Abstract:In real-world video question answering scenarios, videos often provide only localized visual cues, while verifiable answers are distributed across the open web; models therefore need to jointly perform cross-frame clue extraction, iterative retrieval, and multi-hop reasoning-based verification. To bridge this gap, we construct the first video deep research benchmark, VideoDR. VideoDR centers on video-conditioned open-domain video question answering, requiring cross-frame visual anchor extraction, interactive web retrieval, and multi-hop reasoning over joint video-web evidence; through rigorous human annotation and quality control, we obtain high-quality video deep research samples spanning six semantic domains.
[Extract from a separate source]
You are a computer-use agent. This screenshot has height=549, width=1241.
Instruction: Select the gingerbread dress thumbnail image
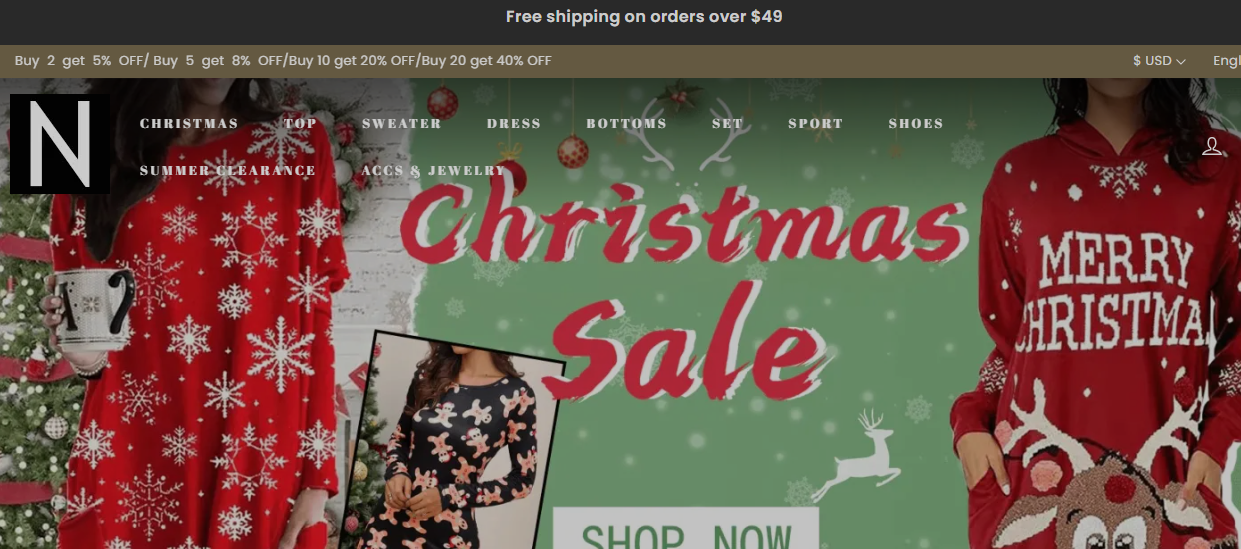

We evaluate multiple closed-source and open-source multimodal large language models under both the Workflow and Agentic paradigms, and the results show that Agentic is not consistently superior to Workflow: its gains depend on a model's ability to maintain the initial video anchors over long retrieval chains. Further analysis indicates that goal drift and long-horizon consistency are the core bottlenecks. In sum, VideoDR provides a systematic benchmark for studying video agents in open-web settings and reveals the key challenges for next-generation video deep research agents.